◆ **Exercise brief**
Copy the following listing word for word.

◆ **Excerpted data**
★ ★ ★ ★

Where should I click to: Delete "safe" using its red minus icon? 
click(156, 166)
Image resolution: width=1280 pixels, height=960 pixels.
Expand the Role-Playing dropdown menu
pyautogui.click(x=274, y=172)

★ ★ ★ ★

◆ **Solution for this task**
Where should I click to: Delete "safe" using its red minus icon? 
click(156, 166)
Image resolution: width=1280 pixels, height=960 pixels.
Expand the Role-Playing dropdown menu
pyautogui.click(x=274, y=172)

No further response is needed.